### To do:
Find the line with "Viewport: 1372px width, 886px" in the data below. Repeat it and every line after it exactly, but not the pictures.

________________________________________

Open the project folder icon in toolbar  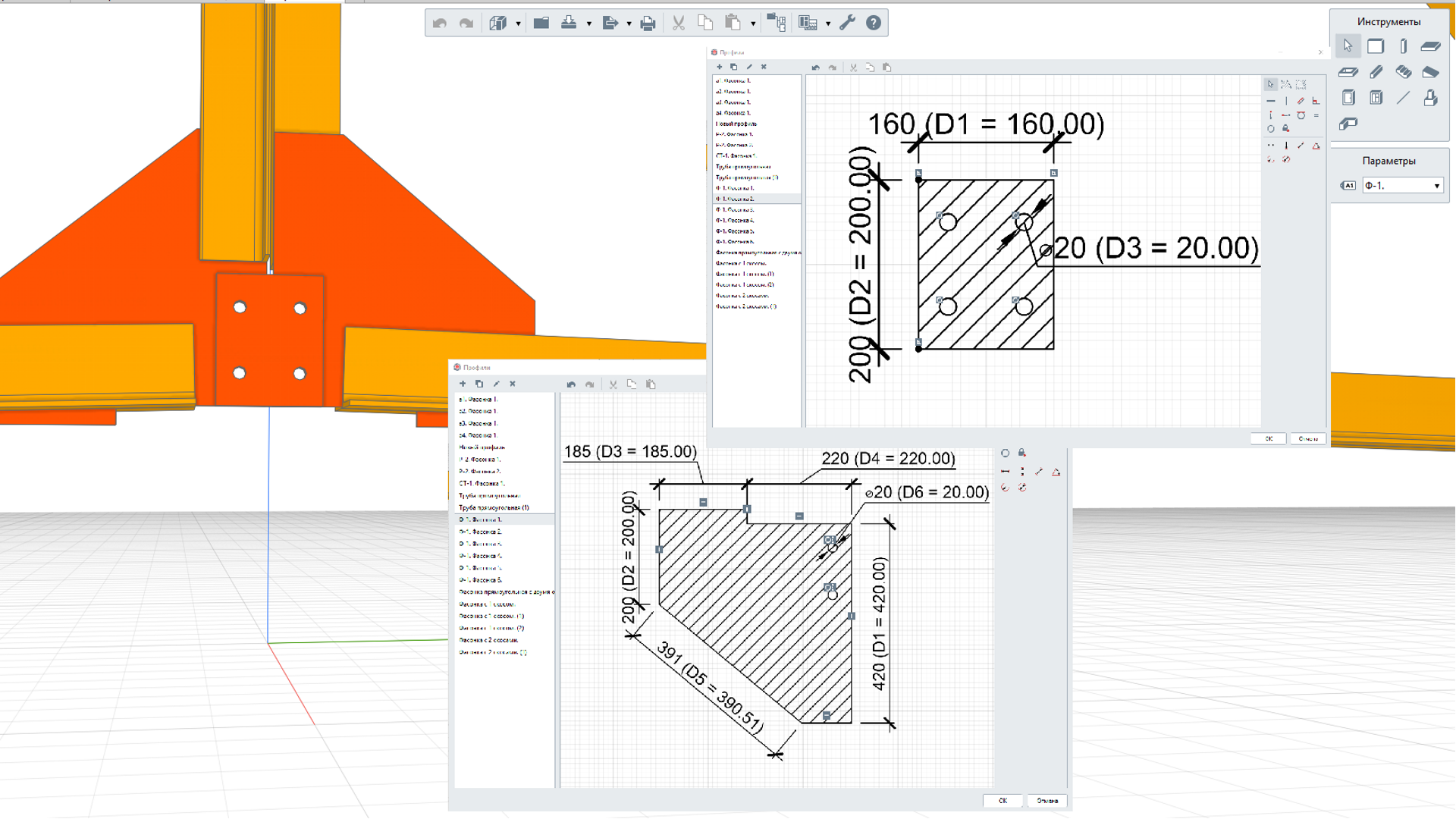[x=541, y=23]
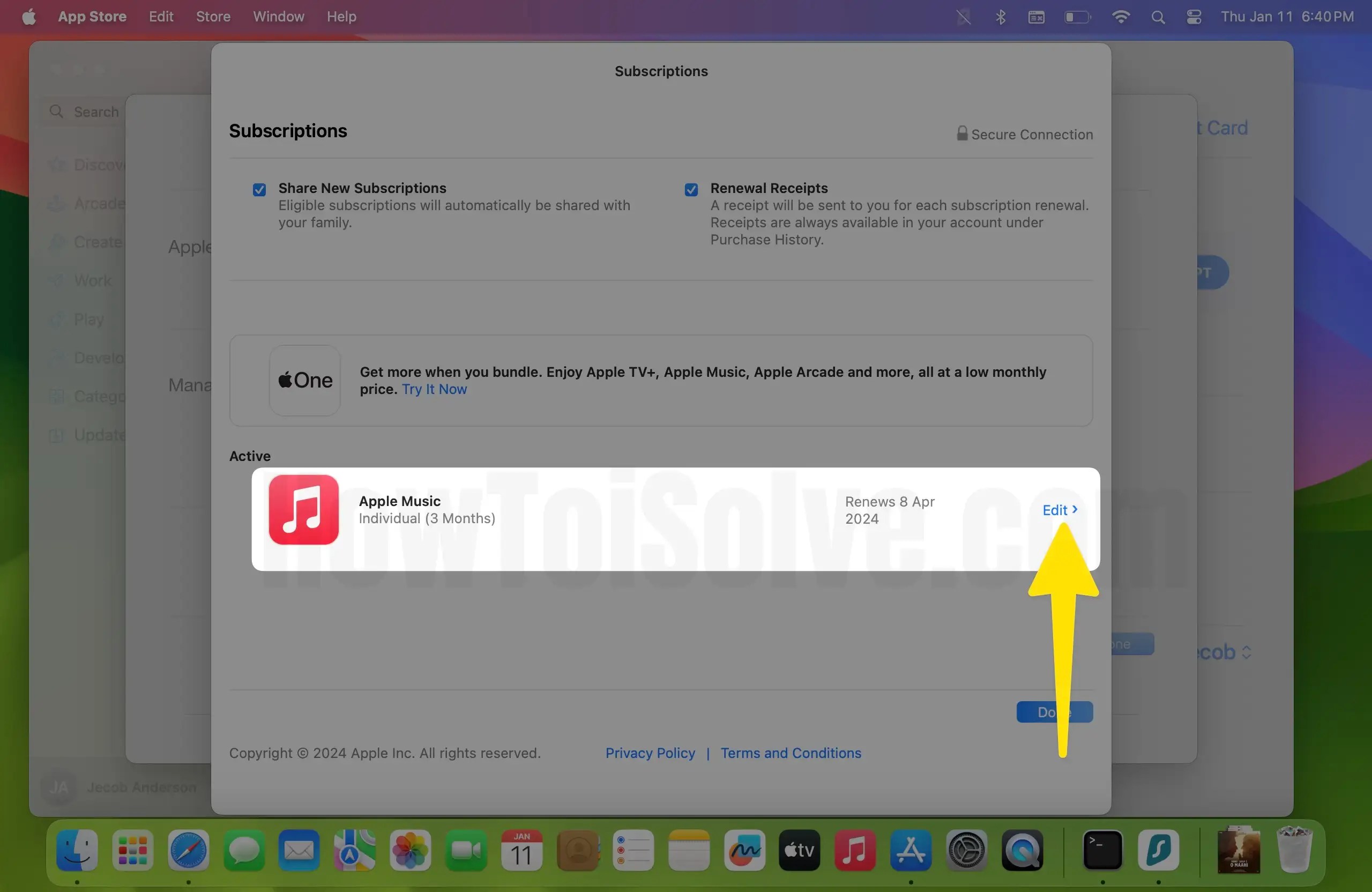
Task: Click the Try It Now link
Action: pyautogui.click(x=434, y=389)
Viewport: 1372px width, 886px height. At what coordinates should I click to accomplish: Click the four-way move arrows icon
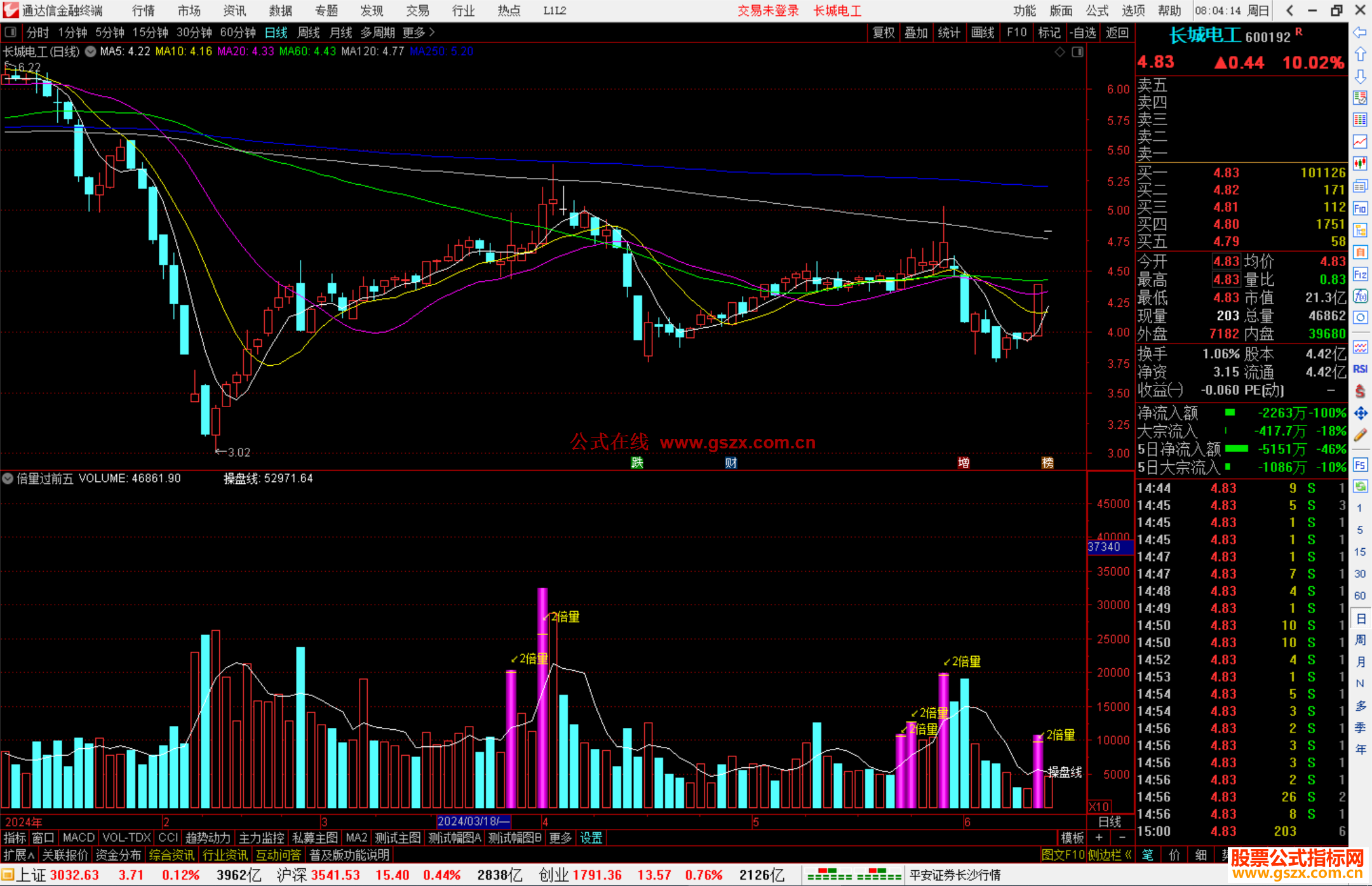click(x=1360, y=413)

________________________________________

### Task answer:
Viewport: 1372px width, 886px height. At what coordinates should I click to accomplish: Click the four-way move arrows icon
click(x=1360, y=413)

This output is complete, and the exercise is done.